I think you are suffering from a degree of tunnel vision in that a lot of what is done in the ICU is not RCT verified or even evidence based. Often practice habits are dictated by a physician's experience and training in the past which may, sometimes unfortunately, get passed along to vacuous trainees. The example of which you speak is certainly not what I have been trained to do, nor, would use in any routine practice (in fact, avoiding maximal sedation and paralytics, with prompt attention to symptom managment in ventilated patients is the trend, and the other tenent, at least for me is that anaethesia and analgesia are two entirely different subjects). It sounds like anesthesiology has a fairly heavy hand in managing critically ill patients where you are located, which is probably a good thing not that they are superior in CCM mgmt, but that they have a different slant you may draw from.

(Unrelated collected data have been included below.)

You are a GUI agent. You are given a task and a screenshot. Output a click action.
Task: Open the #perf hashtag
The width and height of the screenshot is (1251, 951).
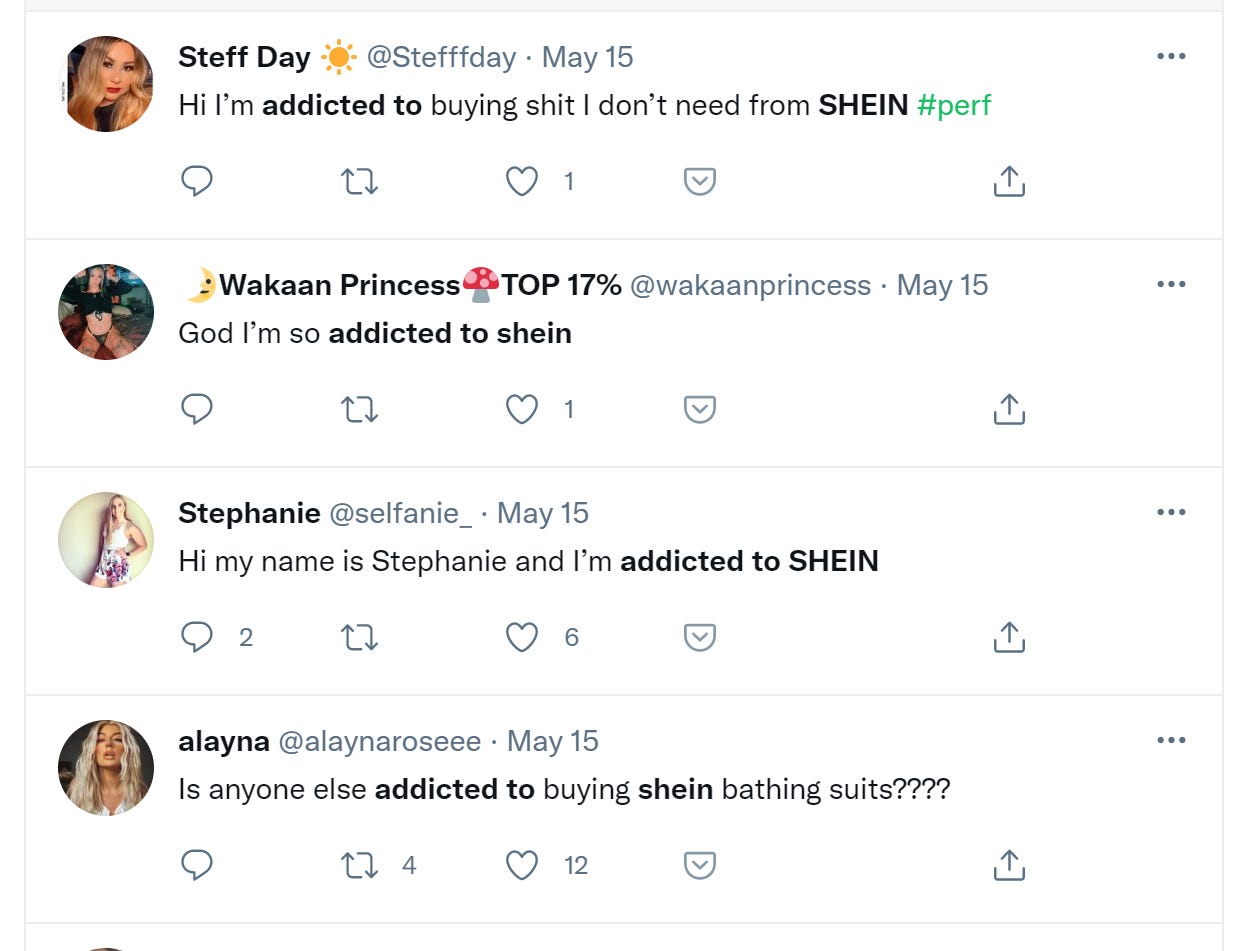pos(955,105)
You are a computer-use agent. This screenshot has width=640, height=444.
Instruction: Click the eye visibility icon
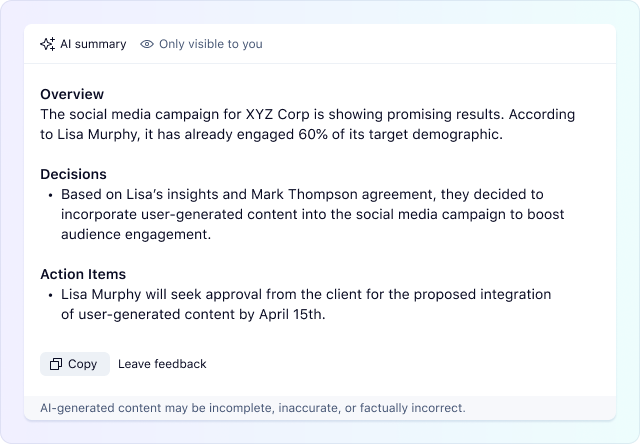coord(147,44)
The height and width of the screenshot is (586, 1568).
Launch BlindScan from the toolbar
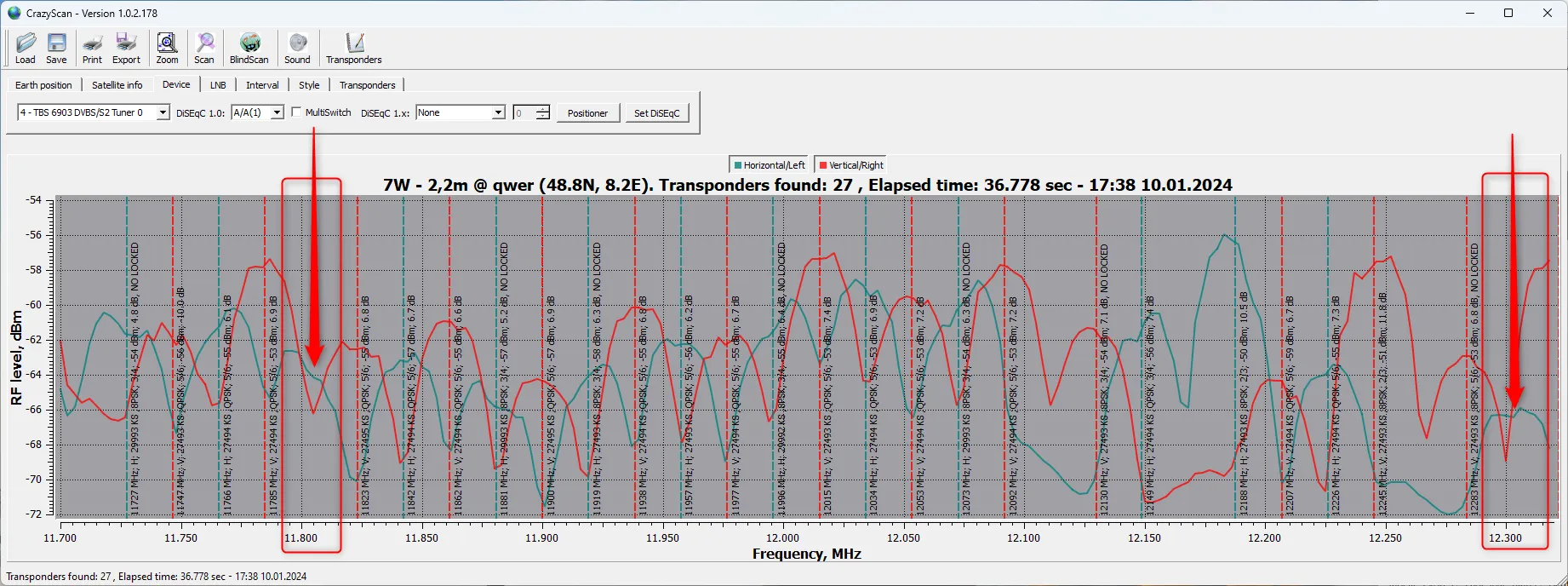(x=249, y=48)
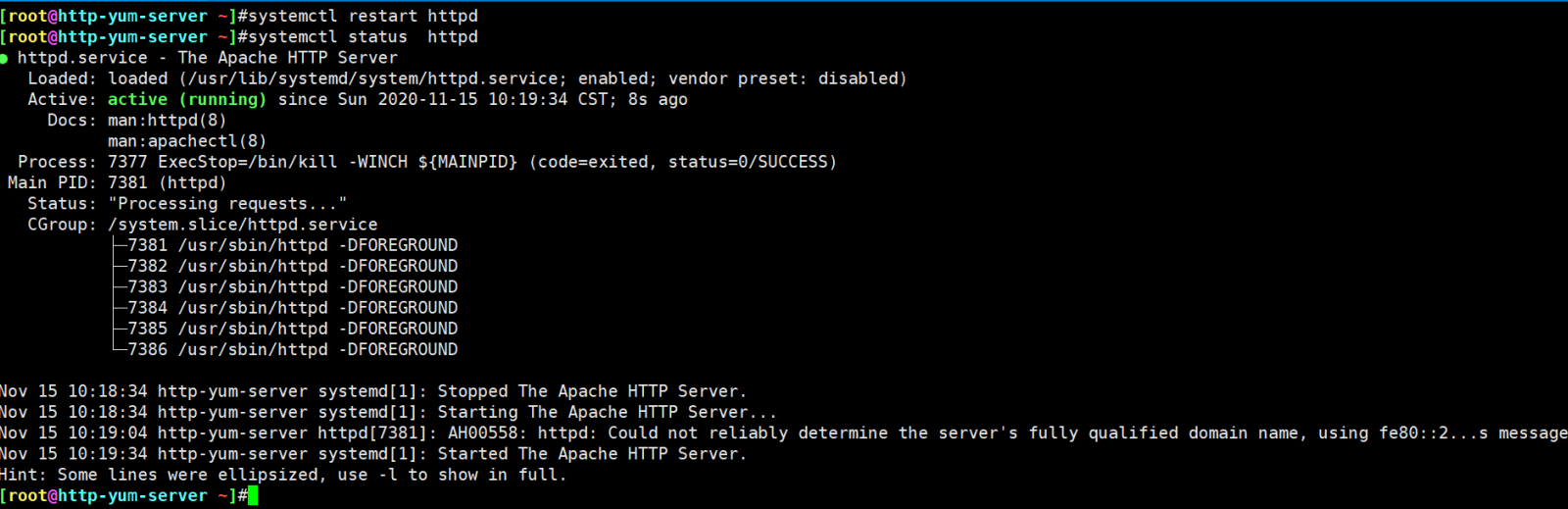The image size is (1568, 509).
Task: Click the green cursor block at the prompt
Action: tap(253, 495)
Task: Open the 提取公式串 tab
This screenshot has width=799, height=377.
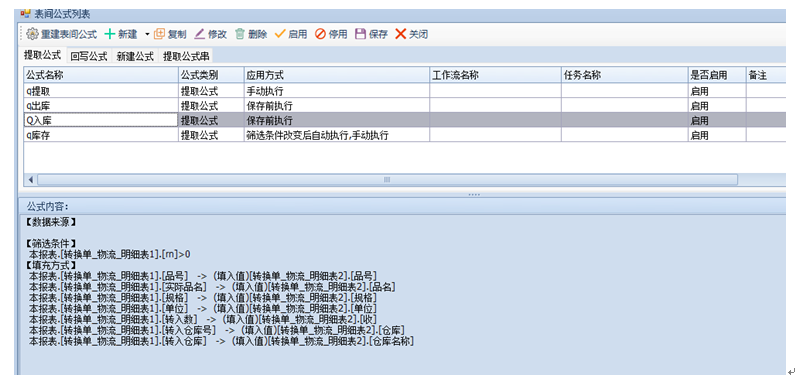Action: coord(185,57)
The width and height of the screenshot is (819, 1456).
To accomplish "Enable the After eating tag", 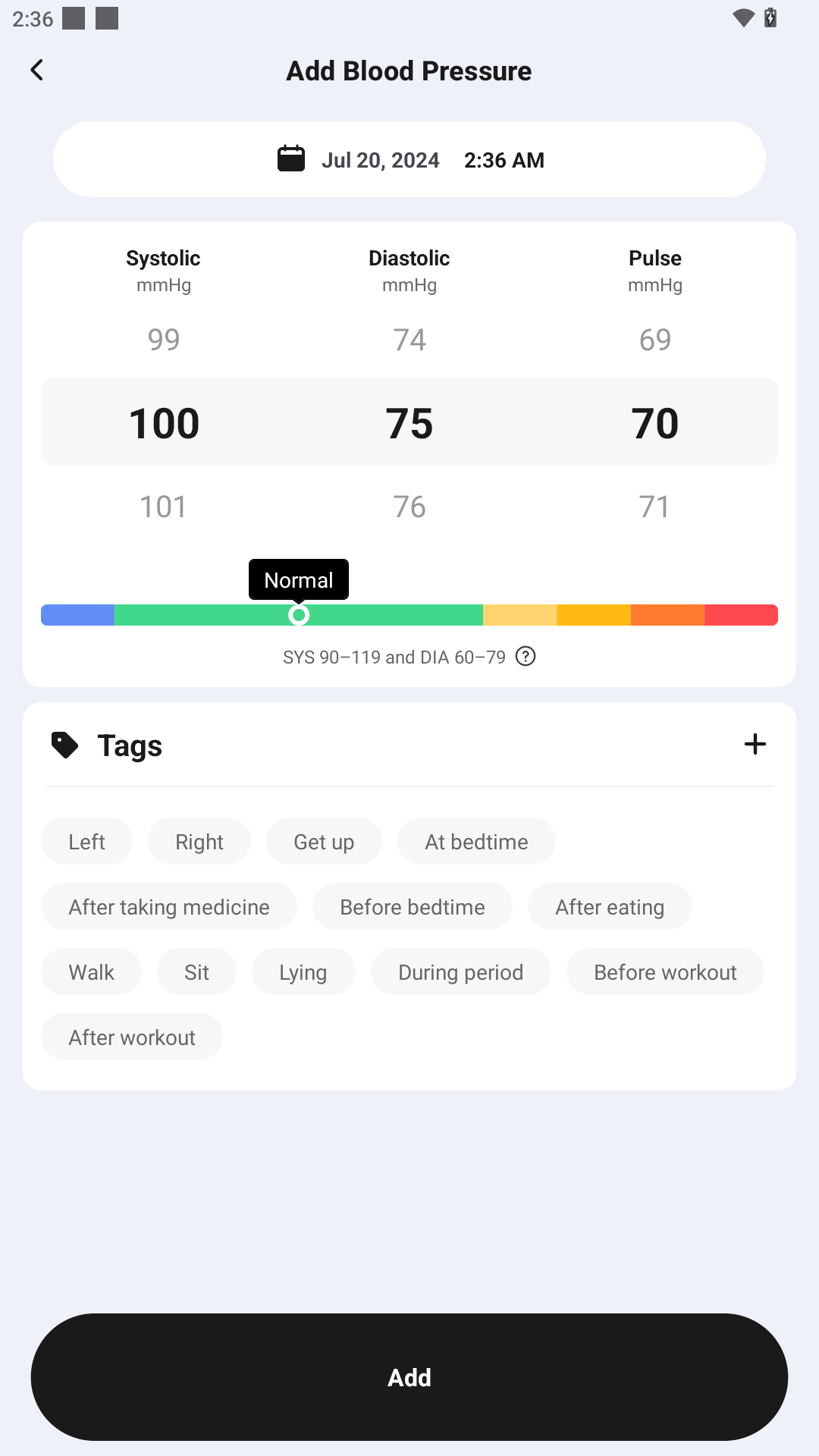I will coord(610,906).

Frankly, it also doesn't sound like the CCM part of the Pulm/CCM fellowship where you are located is very strong. This heterogeneity seems to curse all training disciplines (for example, the anesthesia CCM training where I am located is not very strong or well developed). If you see something that doesn't jive with what you know or believe, question it, look for the evidence and challenge it if need be. One of the follies of many physicians is not to challenge the "oral tradition" of senior physicians...after all we are all learning to practice evidence-based medicine. PAs, NPs and monkeys can read textbooks and spit out random facts, but the synthesis, understanding, and application of medical knowledge and research is what makes true clinicians stand out. Remember too that no CCM subspecialty has the "brain-trust" on CCM and stylistic differences between disciplines will remain (as do the differences in the populations they treat)...but beware to discount the wisdoms of non-anesthesia CCM folks to quickly or you may actually miss things that will enrich rather than detract from your practice.
Its easy to get caught up in these arguments about how "Anesthesia does it better or is superior....etc." usually from fourth year med students and junior housestaff who have only a modicum of experience which to base such judgements and some starving juvenile ego to feed. You'd be better off avoiding this kind of schlock and strive to correlate what is handed to you by all disciplines in the real world with the ever-increasing amount of evidence based information.